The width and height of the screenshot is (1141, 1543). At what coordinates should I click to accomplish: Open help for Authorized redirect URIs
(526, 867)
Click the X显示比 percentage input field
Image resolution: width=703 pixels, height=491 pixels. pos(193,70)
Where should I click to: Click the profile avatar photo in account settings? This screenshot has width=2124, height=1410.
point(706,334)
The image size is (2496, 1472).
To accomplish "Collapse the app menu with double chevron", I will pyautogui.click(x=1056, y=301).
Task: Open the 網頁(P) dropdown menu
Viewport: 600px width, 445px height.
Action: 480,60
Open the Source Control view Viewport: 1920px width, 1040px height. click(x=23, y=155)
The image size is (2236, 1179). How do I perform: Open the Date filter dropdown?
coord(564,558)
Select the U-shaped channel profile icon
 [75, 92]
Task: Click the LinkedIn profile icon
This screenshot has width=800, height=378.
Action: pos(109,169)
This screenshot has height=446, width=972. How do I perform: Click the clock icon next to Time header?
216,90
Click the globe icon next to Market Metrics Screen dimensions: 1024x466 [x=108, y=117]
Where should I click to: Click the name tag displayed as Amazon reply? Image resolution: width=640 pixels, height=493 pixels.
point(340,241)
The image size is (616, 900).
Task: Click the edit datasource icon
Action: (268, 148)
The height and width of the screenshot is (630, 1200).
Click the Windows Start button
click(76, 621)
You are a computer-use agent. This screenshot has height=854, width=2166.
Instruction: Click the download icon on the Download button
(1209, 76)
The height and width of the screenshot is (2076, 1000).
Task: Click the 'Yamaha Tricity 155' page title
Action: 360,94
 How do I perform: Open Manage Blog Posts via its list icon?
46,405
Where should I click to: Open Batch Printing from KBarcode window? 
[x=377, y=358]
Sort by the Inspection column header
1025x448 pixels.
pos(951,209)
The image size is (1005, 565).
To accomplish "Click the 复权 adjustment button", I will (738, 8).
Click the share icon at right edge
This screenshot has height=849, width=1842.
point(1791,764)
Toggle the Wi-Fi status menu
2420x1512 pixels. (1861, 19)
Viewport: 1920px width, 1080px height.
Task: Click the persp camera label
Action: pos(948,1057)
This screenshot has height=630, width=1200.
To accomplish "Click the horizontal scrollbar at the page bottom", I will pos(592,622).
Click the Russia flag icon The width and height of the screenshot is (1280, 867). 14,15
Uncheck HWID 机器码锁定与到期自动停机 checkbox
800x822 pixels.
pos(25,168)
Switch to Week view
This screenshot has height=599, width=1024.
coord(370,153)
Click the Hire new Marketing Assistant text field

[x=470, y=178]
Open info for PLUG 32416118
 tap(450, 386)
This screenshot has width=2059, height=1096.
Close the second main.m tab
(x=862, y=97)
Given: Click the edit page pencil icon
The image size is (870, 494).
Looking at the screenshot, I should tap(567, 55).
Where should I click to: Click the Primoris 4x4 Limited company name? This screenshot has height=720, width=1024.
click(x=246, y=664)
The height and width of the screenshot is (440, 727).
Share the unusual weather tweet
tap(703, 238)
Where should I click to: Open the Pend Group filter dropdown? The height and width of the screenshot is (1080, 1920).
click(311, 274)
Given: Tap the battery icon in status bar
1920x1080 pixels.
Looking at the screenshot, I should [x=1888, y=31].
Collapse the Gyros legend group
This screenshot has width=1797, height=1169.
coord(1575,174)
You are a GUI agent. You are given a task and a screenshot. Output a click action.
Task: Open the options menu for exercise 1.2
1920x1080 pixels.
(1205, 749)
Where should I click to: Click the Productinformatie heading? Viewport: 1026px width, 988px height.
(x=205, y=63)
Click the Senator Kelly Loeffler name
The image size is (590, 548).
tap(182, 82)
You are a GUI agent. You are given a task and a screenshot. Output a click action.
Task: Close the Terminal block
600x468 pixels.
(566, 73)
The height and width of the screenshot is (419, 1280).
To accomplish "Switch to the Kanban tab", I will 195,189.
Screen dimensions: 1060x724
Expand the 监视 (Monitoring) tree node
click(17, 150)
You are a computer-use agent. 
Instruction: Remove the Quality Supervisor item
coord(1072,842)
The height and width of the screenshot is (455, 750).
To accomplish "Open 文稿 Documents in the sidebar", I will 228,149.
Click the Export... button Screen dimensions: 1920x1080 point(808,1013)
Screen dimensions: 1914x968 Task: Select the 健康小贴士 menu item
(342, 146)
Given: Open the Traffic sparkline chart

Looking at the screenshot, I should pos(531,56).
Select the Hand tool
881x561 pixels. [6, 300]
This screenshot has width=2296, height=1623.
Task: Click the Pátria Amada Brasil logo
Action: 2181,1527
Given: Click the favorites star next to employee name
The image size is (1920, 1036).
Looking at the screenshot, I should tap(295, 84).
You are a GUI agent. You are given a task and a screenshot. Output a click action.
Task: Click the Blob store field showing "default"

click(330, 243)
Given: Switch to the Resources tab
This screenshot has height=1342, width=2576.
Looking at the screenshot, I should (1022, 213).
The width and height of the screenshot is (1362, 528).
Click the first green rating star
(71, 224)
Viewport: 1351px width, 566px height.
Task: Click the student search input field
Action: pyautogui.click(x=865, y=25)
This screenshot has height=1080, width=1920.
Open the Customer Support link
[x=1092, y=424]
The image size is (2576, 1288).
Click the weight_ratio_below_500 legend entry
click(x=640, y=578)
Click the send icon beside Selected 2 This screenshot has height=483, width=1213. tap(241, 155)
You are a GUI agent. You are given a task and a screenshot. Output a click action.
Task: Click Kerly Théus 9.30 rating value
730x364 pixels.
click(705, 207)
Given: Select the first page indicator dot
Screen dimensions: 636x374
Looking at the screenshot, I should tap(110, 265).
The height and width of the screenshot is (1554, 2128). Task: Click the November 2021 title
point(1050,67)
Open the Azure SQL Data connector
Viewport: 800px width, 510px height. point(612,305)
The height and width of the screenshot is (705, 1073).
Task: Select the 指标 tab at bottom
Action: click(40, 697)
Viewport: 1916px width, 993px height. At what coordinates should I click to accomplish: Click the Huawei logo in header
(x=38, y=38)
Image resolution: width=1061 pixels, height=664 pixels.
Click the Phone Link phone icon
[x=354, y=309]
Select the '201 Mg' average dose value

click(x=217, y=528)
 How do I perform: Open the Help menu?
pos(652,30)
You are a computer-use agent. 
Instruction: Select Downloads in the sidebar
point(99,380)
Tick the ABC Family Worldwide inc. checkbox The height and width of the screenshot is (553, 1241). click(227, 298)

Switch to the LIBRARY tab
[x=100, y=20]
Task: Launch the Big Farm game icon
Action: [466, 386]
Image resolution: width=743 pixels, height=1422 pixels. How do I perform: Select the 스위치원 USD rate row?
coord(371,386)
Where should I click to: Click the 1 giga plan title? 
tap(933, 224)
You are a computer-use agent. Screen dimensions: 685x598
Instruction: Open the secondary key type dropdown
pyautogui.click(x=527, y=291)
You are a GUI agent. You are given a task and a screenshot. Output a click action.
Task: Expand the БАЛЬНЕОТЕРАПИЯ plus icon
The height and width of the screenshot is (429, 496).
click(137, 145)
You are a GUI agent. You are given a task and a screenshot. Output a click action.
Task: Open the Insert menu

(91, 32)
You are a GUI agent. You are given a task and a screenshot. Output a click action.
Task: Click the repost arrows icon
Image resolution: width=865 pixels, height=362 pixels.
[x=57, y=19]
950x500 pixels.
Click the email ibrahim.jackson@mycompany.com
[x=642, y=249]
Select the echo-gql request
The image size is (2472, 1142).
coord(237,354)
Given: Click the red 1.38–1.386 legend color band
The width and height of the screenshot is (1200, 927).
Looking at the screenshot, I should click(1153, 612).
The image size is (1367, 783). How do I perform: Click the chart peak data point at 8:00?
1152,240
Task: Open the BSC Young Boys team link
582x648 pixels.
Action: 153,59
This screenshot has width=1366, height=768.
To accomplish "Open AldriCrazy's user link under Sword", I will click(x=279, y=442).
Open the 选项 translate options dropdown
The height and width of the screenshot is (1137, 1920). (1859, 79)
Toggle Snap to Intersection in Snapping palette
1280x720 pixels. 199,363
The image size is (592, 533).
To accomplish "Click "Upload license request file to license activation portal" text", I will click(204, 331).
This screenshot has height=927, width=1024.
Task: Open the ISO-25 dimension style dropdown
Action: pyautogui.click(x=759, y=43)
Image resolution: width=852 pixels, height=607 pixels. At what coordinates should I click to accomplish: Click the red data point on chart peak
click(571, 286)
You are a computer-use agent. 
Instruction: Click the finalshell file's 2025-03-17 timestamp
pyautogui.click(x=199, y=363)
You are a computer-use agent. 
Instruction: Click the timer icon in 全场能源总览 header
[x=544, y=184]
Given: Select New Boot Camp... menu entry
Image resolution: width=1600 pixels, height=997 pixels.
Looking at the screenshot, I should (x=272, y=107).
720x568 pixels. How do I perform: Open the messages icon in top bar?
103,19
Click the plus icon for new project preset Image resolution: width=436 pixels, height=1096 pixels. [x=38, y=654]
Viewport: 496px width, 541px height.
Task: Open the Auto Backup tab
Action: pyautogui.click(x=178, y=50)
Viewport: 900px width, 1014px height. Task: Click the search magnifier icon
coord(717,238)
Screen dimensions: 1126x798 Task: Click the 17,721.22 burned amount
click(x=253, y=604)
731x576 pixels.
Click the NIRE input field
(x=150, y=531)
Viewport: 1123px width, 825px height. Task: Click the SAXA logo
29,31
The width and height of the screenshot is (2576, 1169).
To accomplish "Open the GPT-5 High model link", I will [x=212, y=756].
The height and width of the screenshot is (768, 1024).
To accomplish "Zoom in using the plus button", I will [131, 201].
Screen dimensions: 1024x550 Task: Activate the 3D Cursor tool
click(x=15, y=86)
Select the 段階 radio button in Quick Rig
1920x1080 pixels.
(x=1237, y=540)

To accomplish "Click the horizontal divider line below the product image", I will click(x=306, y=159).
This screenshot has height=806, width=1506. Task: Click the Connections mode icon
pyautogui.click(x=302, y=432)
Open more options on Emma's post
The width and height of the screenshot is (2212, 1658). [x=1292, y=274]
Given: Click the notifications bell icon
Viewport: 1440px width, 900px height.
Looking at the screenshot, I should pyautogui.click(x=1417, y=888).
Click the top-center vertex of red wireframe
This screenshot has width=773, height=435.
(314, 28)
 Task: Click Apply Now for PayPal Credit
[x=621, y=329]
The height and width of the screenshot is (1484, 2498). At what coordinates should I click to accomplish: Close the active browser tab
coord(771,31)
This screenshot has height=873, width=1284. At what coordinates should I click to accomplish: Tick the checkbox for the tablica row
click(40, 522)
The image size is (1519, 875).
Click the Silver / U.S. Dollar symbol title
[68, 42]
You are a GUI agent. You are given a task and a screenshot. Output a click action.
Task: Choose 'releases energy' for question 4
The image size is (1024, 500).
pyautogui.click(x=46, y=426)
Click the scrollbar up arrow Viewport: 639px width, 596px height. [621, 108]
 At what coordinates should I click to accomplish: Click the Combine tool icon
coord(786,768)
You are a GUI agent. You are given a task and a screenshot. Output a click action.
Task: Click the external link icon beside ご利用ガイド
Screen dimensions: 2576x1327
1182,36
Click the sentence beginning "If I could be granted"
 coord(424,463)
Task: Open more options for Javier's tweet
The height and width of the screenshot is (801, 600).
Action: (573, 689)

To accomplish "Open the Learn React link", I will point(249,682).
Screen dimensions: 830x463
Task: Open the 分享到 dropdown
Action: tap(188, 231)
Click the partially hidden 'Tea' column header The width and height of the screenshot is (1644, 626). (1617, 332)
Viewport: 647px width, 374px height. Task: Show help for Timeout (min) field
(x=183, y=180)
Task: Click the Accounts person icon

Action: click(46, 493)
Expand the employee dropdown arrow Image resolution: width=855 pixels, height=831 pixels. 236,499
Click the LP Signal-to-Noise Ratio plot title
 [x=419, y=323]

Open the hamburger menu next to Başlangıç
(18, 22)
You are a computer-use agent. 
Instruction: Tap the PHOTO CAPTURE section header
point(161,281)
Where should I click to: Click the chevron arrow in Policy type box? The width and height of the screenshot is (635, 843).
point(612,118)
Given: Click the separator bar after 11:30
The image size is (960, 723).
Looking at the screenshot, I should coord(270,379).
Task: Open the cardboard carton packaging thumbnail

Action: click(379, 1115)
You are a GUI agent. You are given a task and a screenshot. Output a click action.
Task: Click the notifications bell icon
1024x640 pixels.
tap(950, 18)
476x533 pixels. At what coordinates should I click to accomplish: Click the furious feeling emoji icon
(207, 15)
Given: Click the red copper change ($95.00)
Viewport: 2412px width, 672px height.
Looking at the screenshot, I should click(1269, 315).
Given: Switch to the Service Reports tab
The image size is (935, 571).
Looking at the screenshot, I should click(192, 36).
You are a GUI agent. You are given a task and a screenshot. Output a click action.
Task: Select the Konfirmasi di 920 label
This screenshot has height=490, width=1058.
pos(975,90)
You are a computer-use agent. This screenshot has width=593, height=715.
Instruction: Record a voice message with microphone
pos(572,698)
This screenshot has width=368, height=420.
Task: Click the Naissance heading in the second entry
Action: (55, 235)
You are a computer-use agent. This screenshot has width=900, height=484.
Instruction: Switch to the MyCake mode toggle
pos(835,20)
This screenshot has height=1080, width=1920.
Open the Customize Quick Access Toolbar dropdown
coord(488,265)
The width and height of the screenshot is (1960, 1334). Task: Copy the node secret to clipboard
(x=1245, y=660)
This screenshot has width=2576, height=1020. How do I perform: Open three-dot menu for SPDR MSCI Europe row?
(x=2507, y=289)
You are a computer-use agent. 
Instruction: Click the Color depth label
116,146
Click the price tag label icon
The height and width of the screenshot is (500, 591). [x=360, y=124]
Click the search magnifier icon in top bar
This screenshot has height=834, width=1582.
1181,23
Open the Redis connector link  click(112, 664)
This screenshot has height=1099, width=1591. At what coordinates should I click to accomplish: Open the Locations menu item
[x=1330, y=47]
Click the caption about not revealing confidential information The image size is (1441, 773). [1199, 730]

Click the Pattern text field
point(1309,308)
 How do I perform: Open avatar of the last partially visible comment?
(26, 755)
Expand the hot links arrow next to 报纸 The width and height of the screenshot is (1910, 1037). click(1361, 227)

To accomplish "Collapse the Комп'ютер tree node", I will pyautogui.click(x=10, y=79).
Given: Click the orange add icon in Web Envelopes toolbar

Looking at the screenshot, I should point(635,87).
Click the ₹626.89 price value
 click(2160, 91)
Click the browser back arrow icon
--*--
## STATED EXERCISE
Swap "icon" for "button" in the lines between the one holding "Task: Click the LinkedIn profile icon" and the one holding "Click the globe", inclusive. Return only those lines, with nothing else changed.

## FINAL ANSWER
Task: Click the LinkedIn profile button
This screenshot has width=800, height=378.
Action: pos(109,169)
This screenshot has height=446, width=972. How do I perform: Click the clock button next to Time header?
216,90
Click the globe button next to Market Metrics Screen dimensions: 1024x466 [x=108, y=117]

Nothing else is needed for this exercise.